After the make test failed for this module, I decided to poke around to
see
if there is an easy fix. I made a script that simply executes the test
over
and over until it seg faults and exits after the core file is created.
[email protected]:~/src/gnuradio/build/gr-digital/python/digital$ ./runtests.sh
Using Volk machine: avx_64_mmx
Segmentation fault (core dumped)
[email protected]:~/src/gnuradio/build/gr-digital/python/digital$ gdb
/usr/bin/python2.7 core
(gdb) bt
(gdb) bt
#0 0x00007fe8f627fb17 in volk_32fc_32f_dot_prod_32fc_a_avx ()
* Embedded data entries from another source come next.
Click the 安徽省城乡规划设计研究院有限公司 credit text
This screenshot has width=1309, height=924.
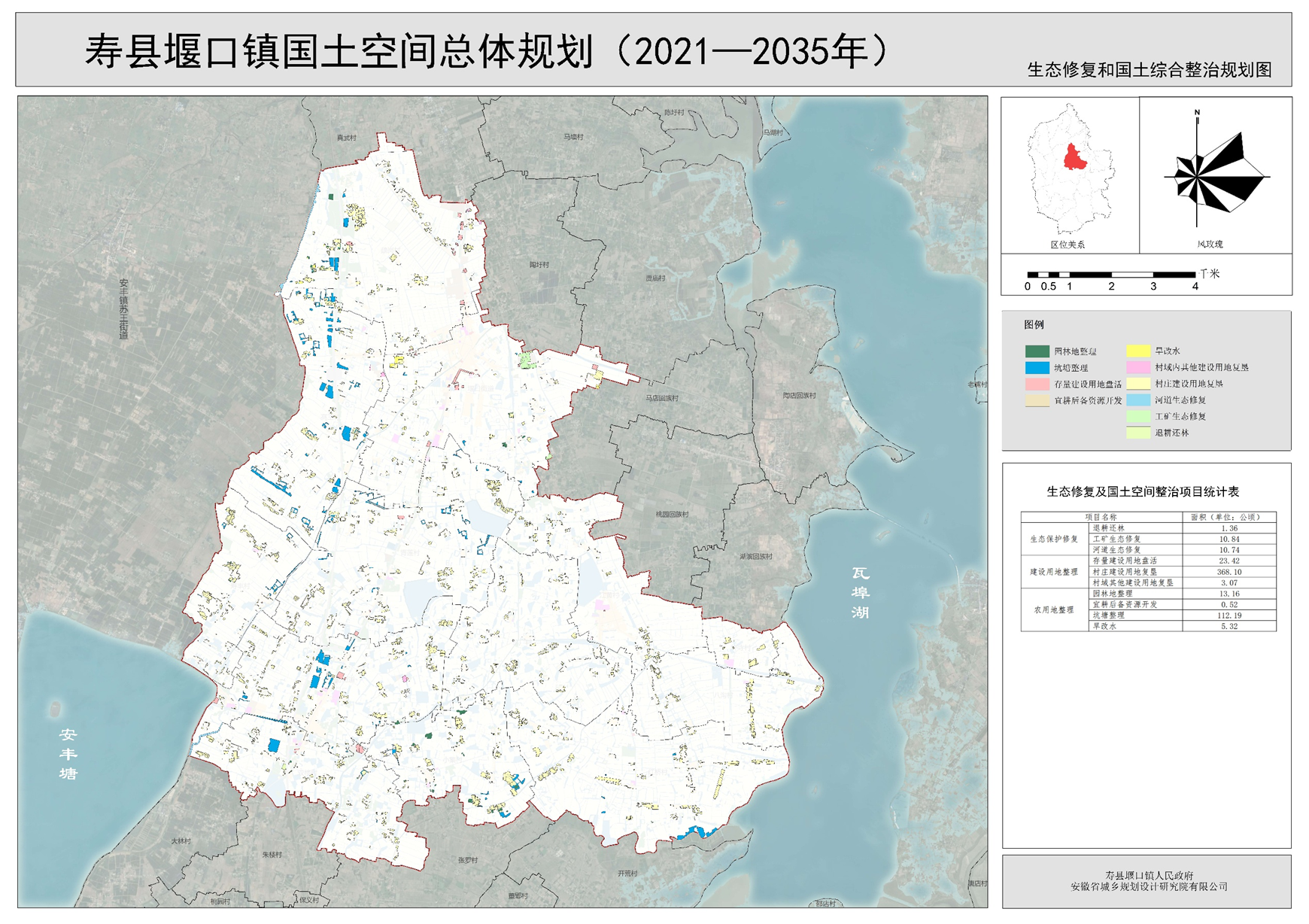(1148, 887)
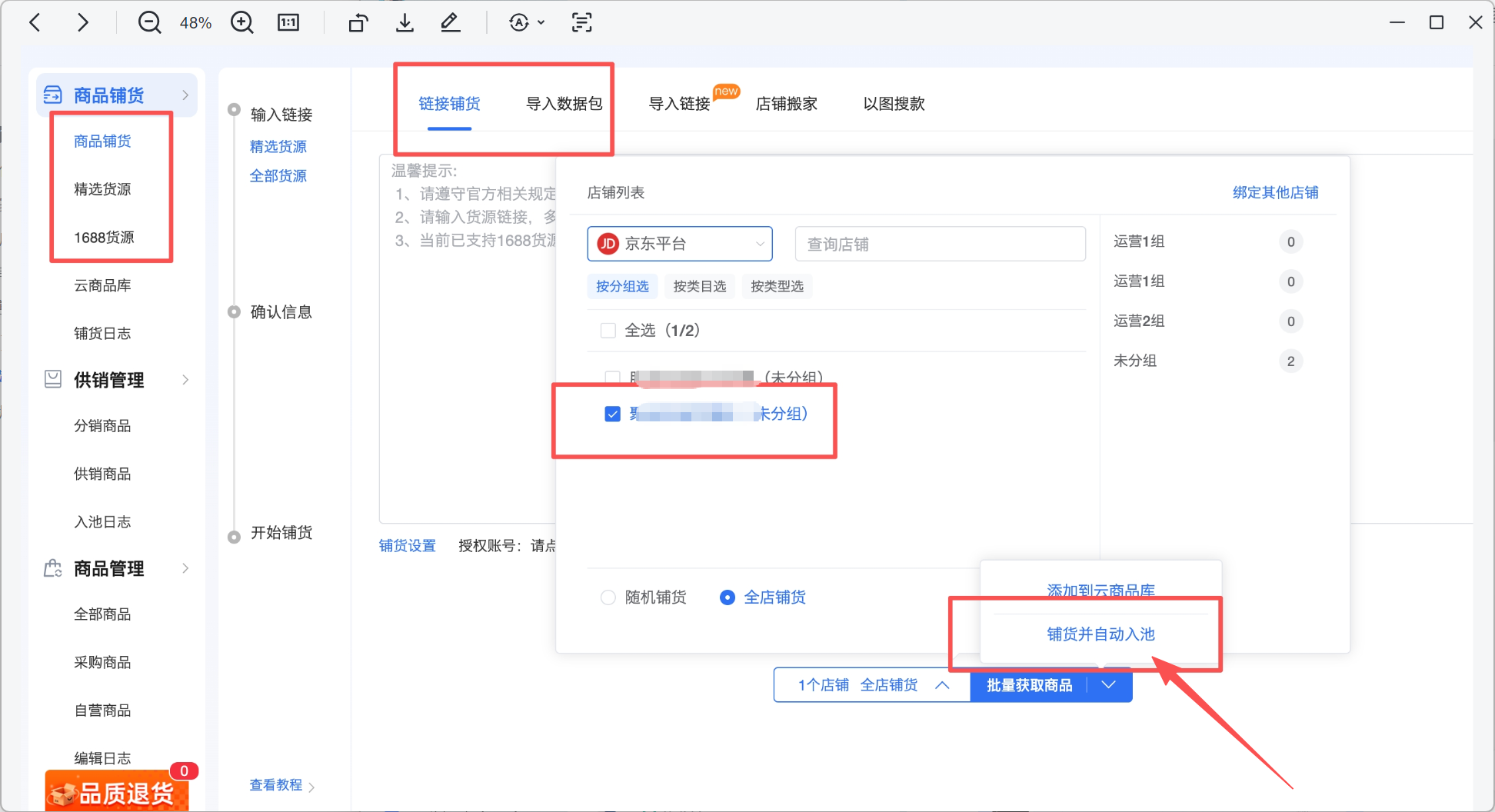Switch to the 导入数据包 tab

pos(564,104)
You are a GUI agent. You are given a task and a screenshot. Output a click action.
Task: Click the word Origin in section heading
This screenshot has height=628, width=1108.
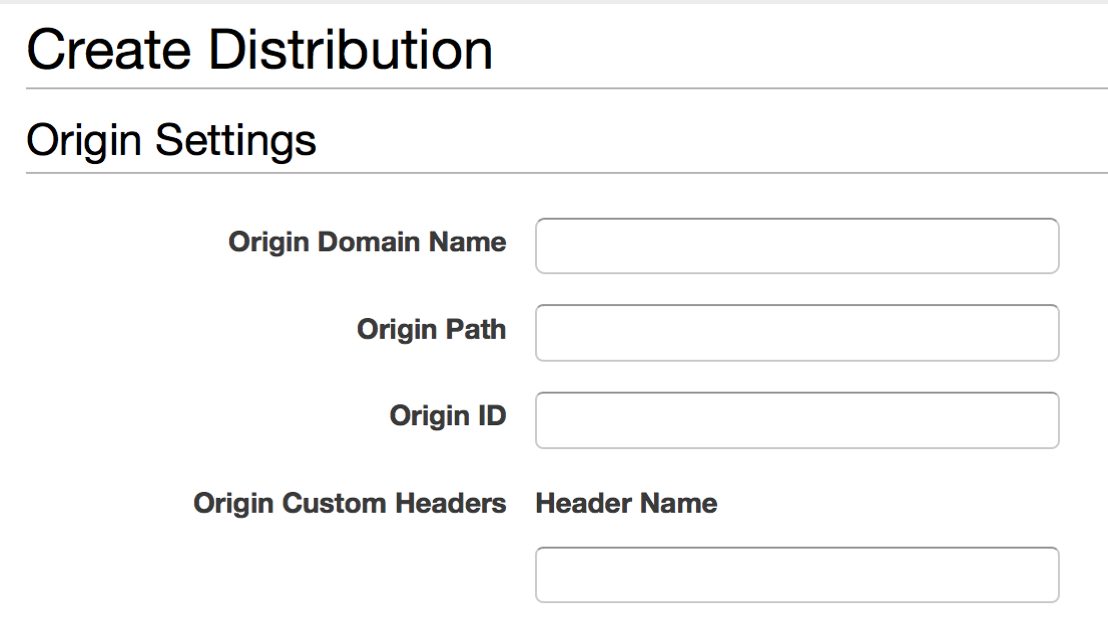coord(84,141)
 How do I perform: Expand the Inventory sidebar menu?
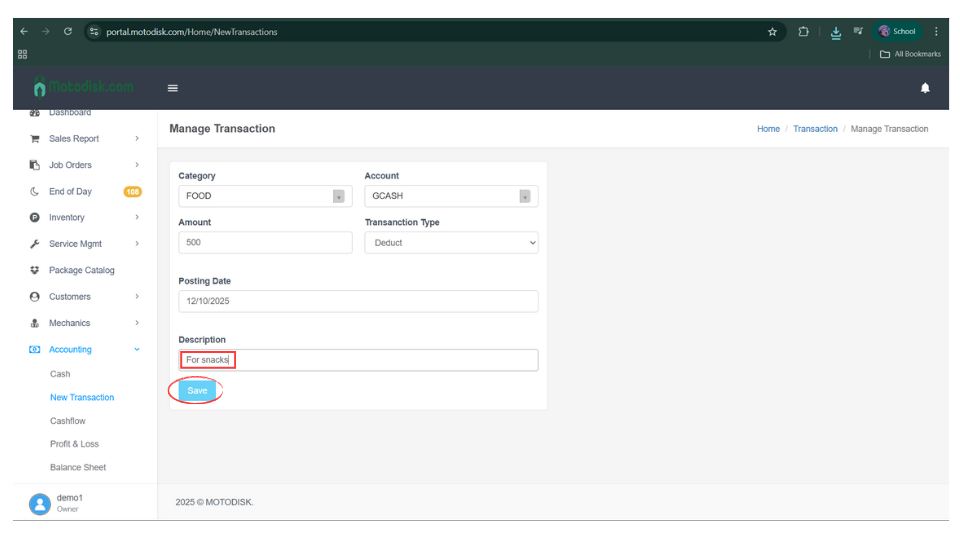(85, 217)
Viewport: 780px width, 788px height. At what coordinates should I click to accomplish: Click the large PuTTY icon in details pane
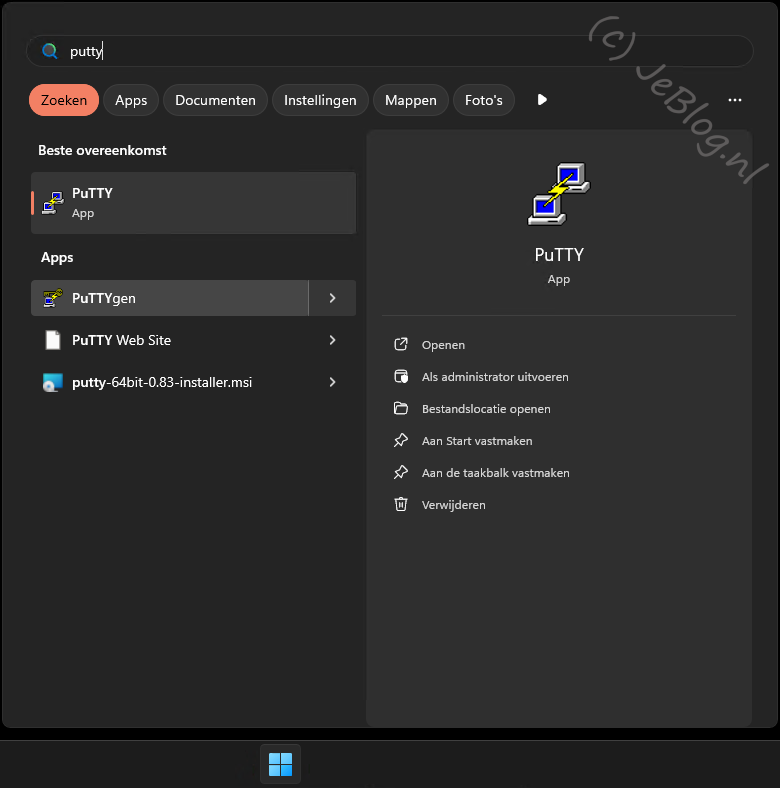pyautogui.click(x=558, y=192)
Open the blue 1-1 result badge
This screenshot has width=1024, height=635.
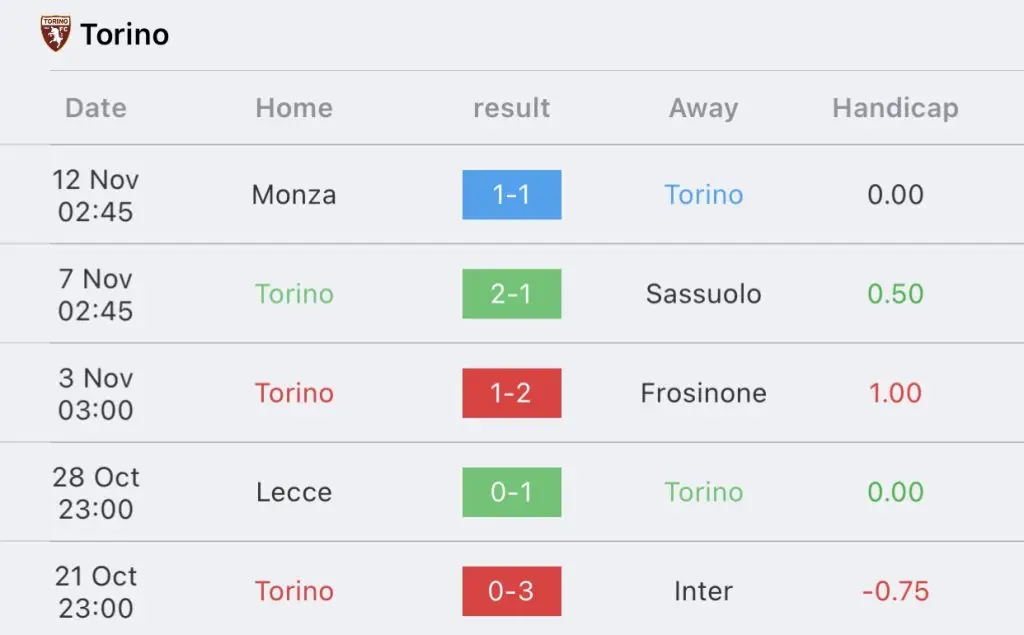pos(511,195)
from /home/kelly/src/gnuradio/build/volk/lib/libvolk.so.0.0.0
#1 0x00007fe8f52dd25f in
gr::filter::kernel::fir_filter_ccf::filter(std::complex const*)
()
from
/home/kelly/src/gnuradio/build/gr-filter/lib/libgnuradio-filter-3.8git.so.0.0.0
#2 0x00007fe8f143c45b in
gr::digital::pfb_clock_sync_ccf_impl::general_work(int, std::vector<int,
std::allocator >&, std::vector<void const*, std::allocator<void
const*> >&, std::vector<void*, std::allocator<void*> >&) ()
from
/home/kelly/src/gnuradio/build/gr-digital/lib/libgnuradio-digital-3.8git.so.0.0.0
#3 0x00007fe8f653809e in gr::block_executor::run_one_iteration() ()
from
/home/kelly/src/gnuradio/build/gnuradio-runtime/lib/libgnuradio-runtime-3.8git.so.0.0.0
#4 0x00007fe8f6573622 in
gr::tpb_thread_body::tpb_thread_body(boost::shared_ptrgr::block, int)
()
from
/home/kelly/src/gnuradio/build/gnuradio-runtime/lib/libgnuradio-runtime-3.8git.so.0.0.0
#5 0x00007fe8f6565ea1 in
boost::detail::function::void_function_obj_invoker0<gr::thread_body_wrappergr::tpb_container,
void>::invoke(boost::detail::function::function_buffer&) ()
from
/home/kelly/src/gnuradio/build/gnuradio-runtime/lib/libgnuradio-runtime-3.8git.so.0.0.0
—Type to continue, or q to quit—
#6 0x00007fe8f6526610 in
boost::detail::thread_data<boost::function0
::run() ()
from
/home/kelly/src/gnuradio/build/gnuradio-runtime/lib/libgnuradio-runtime-3.8git.so.0.0.0
#7 0x00007fe8f9adc94a in ?? ()
from /usr/lib/x86_64-linux-gnu/libboost_thread.so.1.53.0
#8 0x00007fe8fc8a3f6e in start_thread (arg=0x7fe8e2ffd700)
at pthread_create.c:311
#9 0x00007fe8fc5ce9cd in clone ()
at …/sysdeps/unix/sysv/linux/x86_64/clone.S:113
Of course, I had to recompile it with debugging info to glean anything
useful from the stack trace. So, I did that and I traced the bug to
this
line:
c0Val = _mm256_mul_ps(a0Val, b0Val);
I can’t dump the values in a0Val or b0Val, though, because they’re
intermediate values that are optimized away by the optimized kernel
code.
I tried stepping through the assembler instructions but I’m not familiar
with the various sse and avx extensions. Heck, I’m not even familiar
with
the x86_64 instruction set. So I have a huge learning curve ahead of
me,
there. Is it possible to just dump the values in these __m256 data
types
to a file so I can debug it that way? If that’s not easy to do, then
I’m
willing to learn what I have to about the instruction set so I can debug
this thing. But I would sure appreciate some help if anyone has some
advice to offer.
Software version:
I rebased to the latest version of the next branch last night before I
went
to bed at around 1:30 am CDT.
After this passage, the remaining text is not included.